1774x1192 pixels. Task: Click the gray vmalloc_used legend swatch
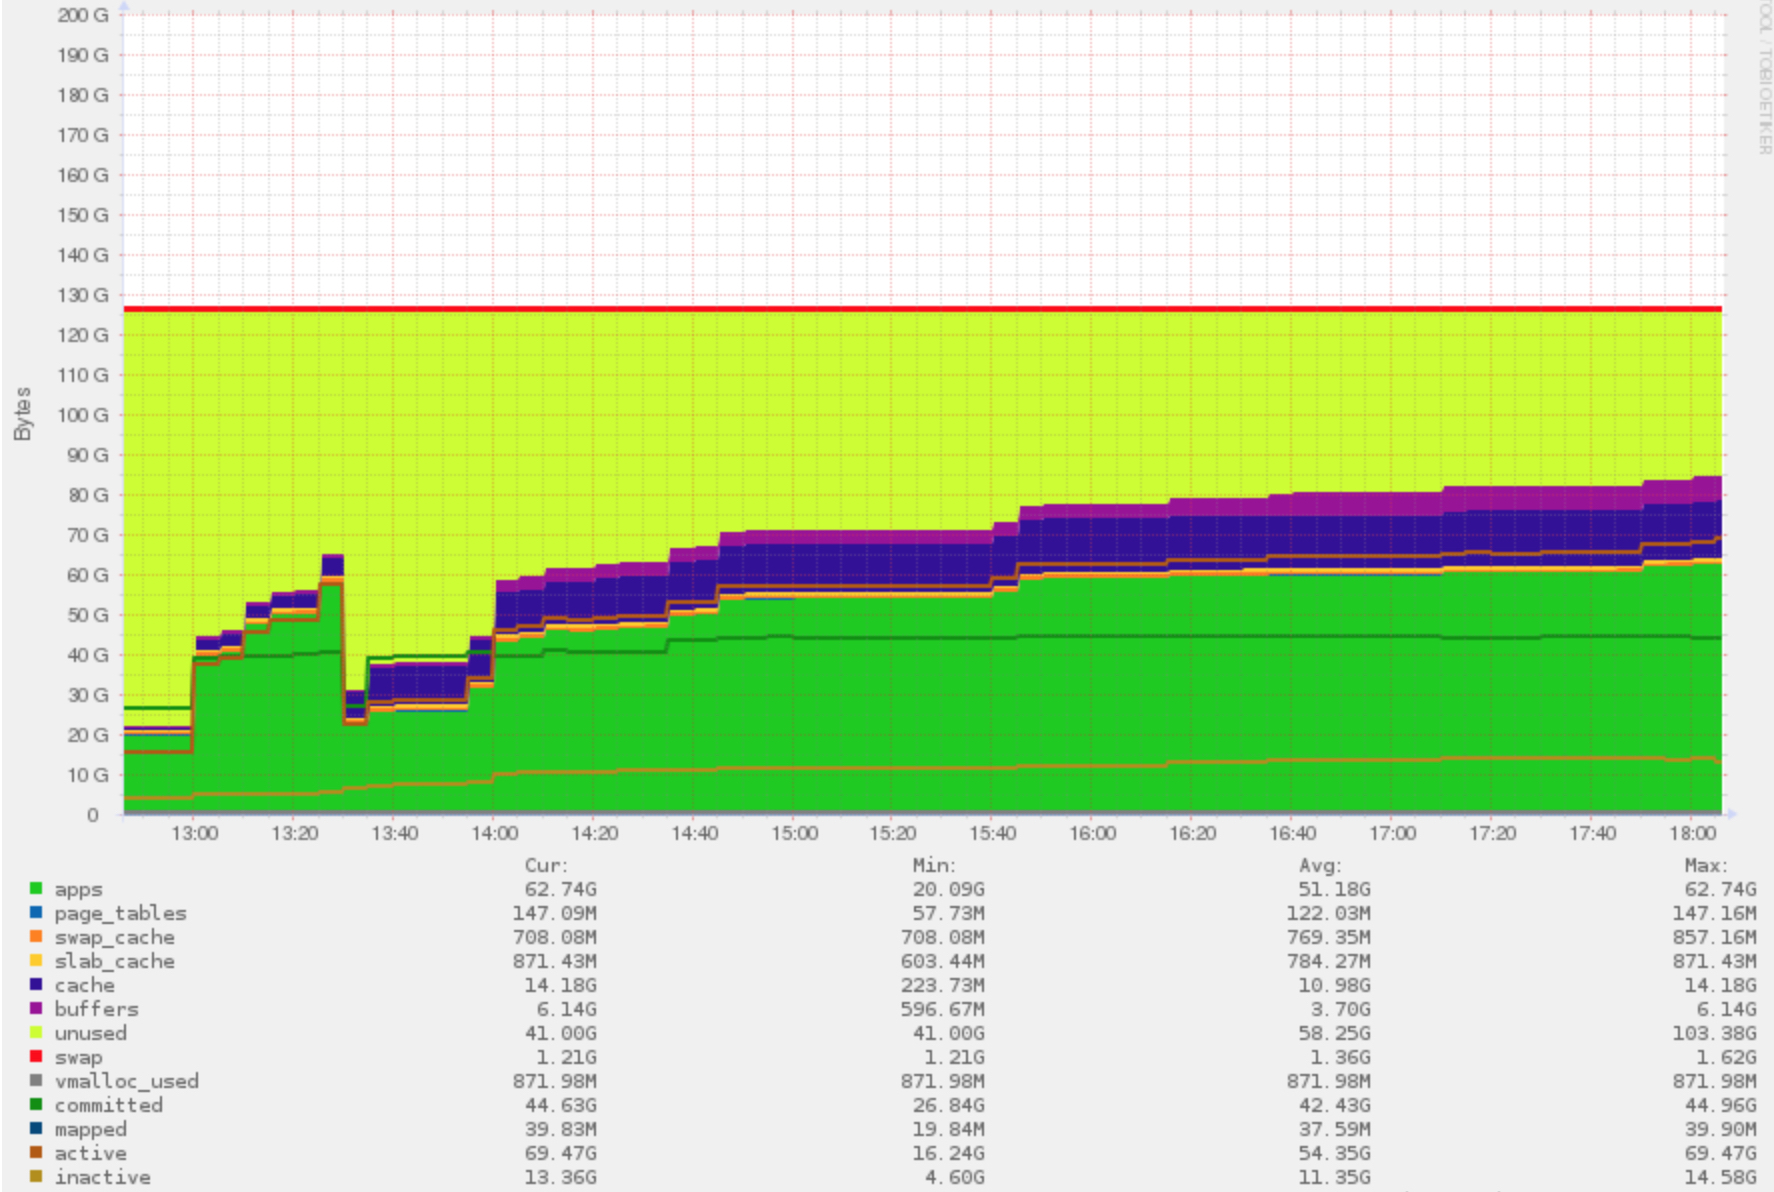36,1080
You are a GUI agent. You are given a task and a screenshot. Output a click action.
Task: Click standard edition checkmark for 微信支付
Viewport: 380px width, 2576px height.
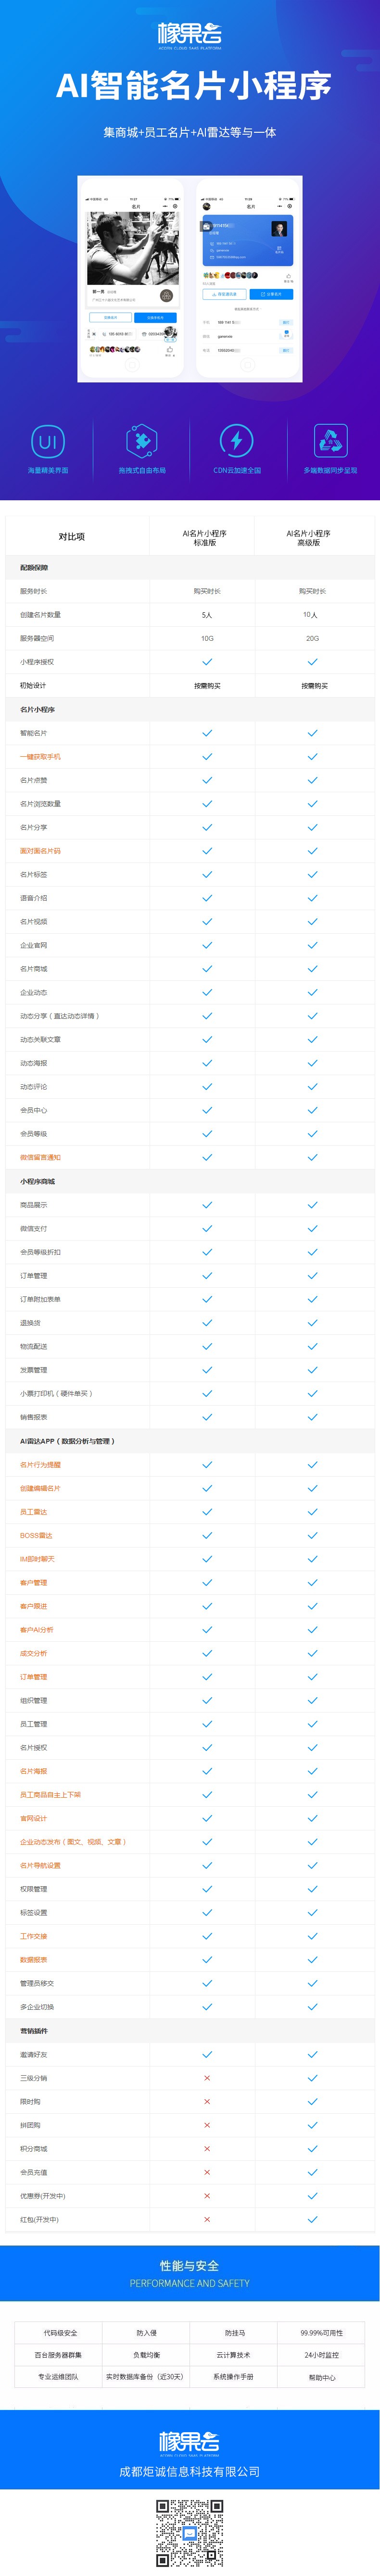point(207,1228)
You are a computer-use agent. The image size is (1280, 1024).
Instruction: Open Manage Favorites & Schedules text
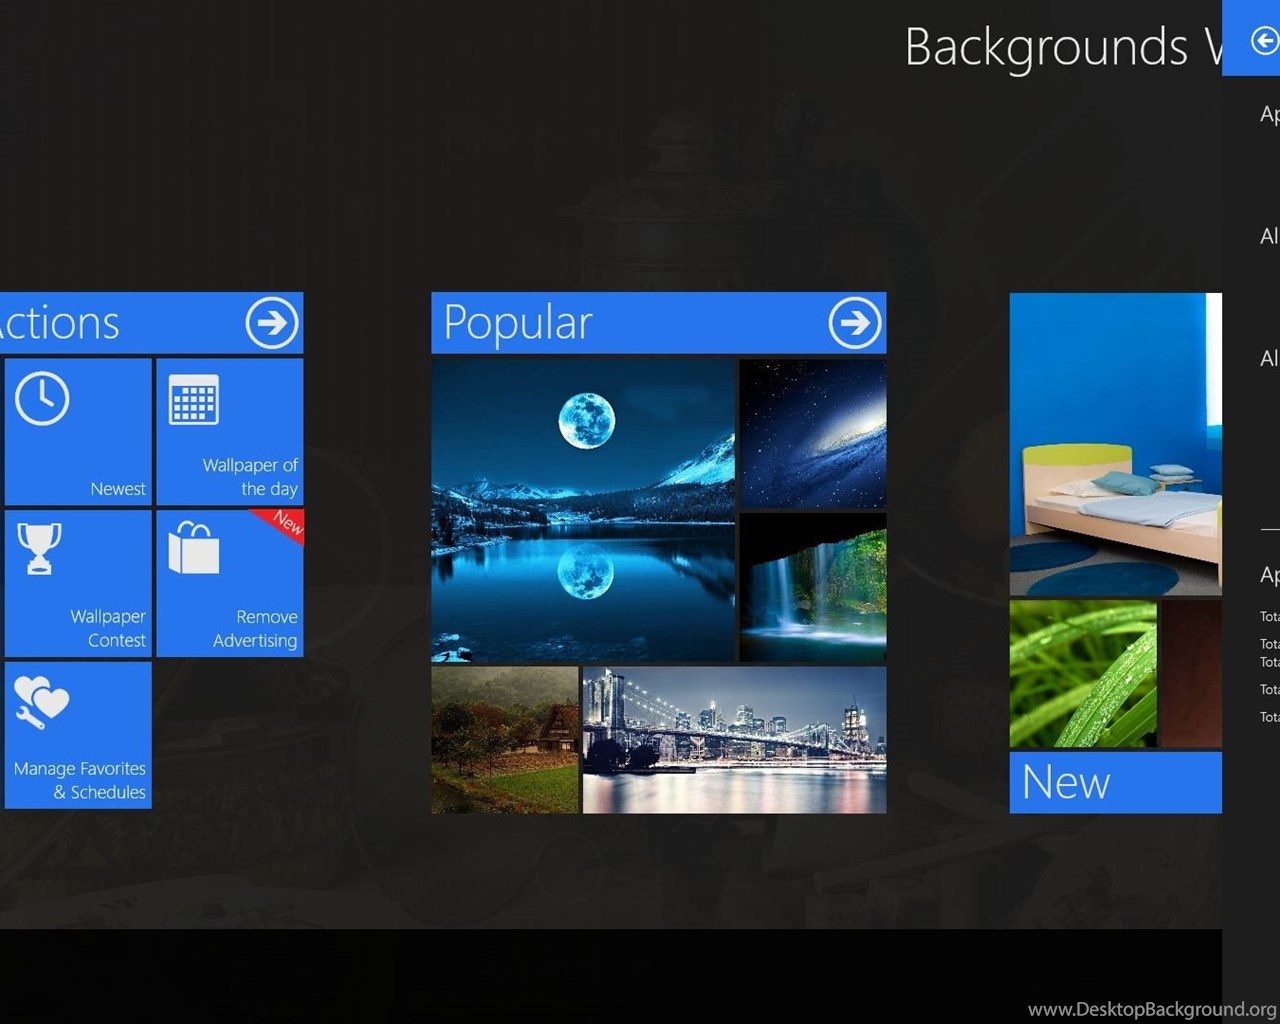click(80, 780)
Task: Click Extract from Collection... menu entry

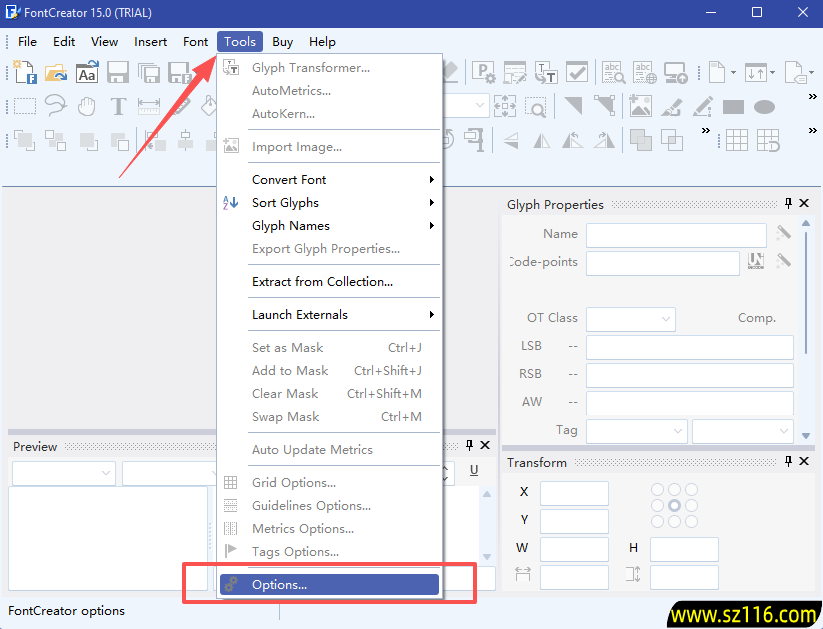Action: 322,282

__________________________________________________

Only the pictures are to be left out; write out all the other data exactly.

→ Expected answer:
1774x1192 pixels. Task: Click the gray vmalloc_used legend swatch
36,1080
You are a GUI agent. You are given a task and a screenshot. Output a click action.
Task: Click standard edition checkmark for 微信支付
Viewport: 380px width, 2576px height.
point(207,1228)
You are a computer-use agent. The image size is (1280, 1024).
Instruction: Open Manage Favorites & Schedules text
click(80, 780)
Task: Click Extract from Collection... menu entry

Action: 322,282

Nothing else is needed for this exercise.